I am using a white LED in combination with a regular LDR to have some kind of a simple photoelectric barrier.
the device is also connected to a stepper and a servo. So from time to time it seems to be that the LED which is used for the photoelectric barrier does some kind of flickering. So the barrier gets activated by accident what should not happen.
Can you show me how to change a simple code of the LDR to get the average of the last 10ms or 20ms (or what ever makes sense; I do not know at wich frequence the LDR gets his readings) to make the decision if there is an object moving into the barrier or not.
int LDRValue;
void setup()
{
Serial.begin(9600); // starts the serial port at 9600
}
void loop()
{
LDRValue = analogRead(A3); // read analog input pin 0
Serial.print(LDRValue); // prints the value read
Serial.print(" \n"); // prints a space between the numbers
}
LEDs shouldn't "flicker". It's so weird, that it's almost difficult to make them do it, if you wanted to make them flicker. So that should be your starting point.
If you post schematics and context for the LED circuit, I'm sure that we can help you eliminate that.
thank you very much for your responses.
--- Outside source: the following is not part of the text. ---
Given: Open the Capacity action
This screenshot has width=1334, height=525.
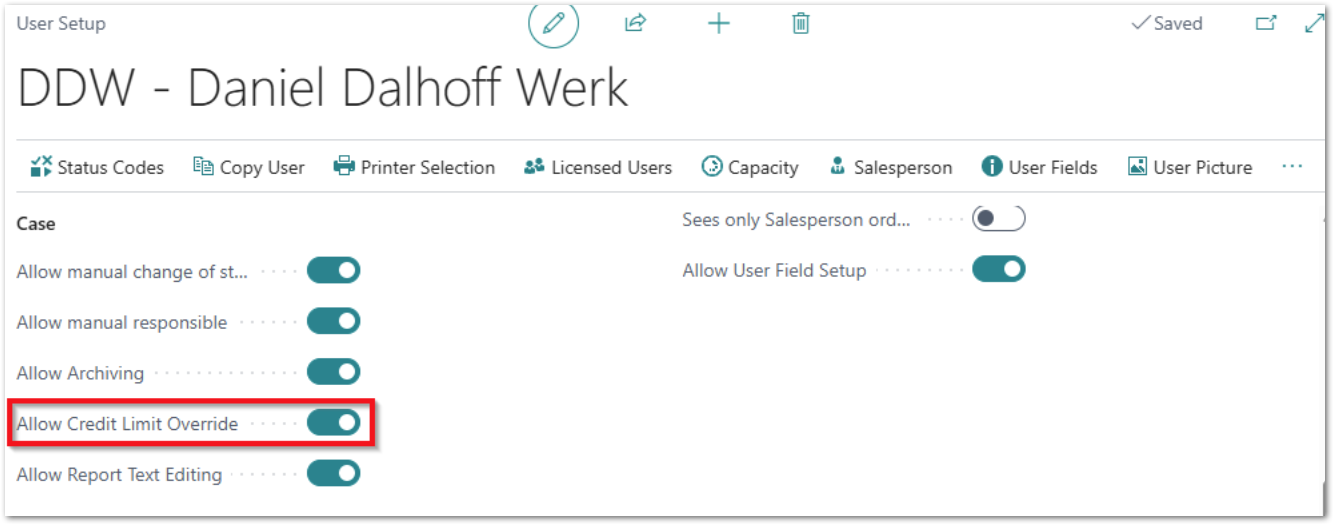Looking at the screenshot, I should [750, 168].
The project is working now. The flickering was not the reason for the problem.
But indeed, if the SG90 servo is moving, the LED at GPIO23 on the Wemos Lolin32 board is flickering.
And by the way, the servo does not move smoothly. I don't know why. I have to do some researches on it.
Thanks again.
It's a SG90. Yes, I think that's the reason why the LED is flickering during it's movement. It is powered by the 5V output of the board. But the server is also not moving smoothly if I use a external power source to power it. maybe it is broken? I don't know.
The servo power should not go through the A) board that has 200mA max total or B) I/O pin that should not source or sink more than 30mA.
What to do is get a good power source for the servo at voltage the servo is rated for and wire that power to the servo with a high efficiency power transistor, a logic-level MOSFET as the switch flipped by an I/O pin and 220 ohm resistor.
The transistor is fast enough for PWM and normally can switch over 24VDC.
What voltage does the servo want?
thanks a lot. is there an example somewhere in the internet? I found examples where this SG90 servo is connected directly to the board.
The servo needs voltage from 4,8-6V (datasheet). But of course, I feared that the current maybe to low.
My power source is a 2 amps 5V power adapter. I am still using a step up converter to power the stepper with 12 volts.
I tried to connect the servo directly to the power source but it does not change anything. it is still vibrating and shaking while moving.
I would really appreciate if you could show me a solution of that.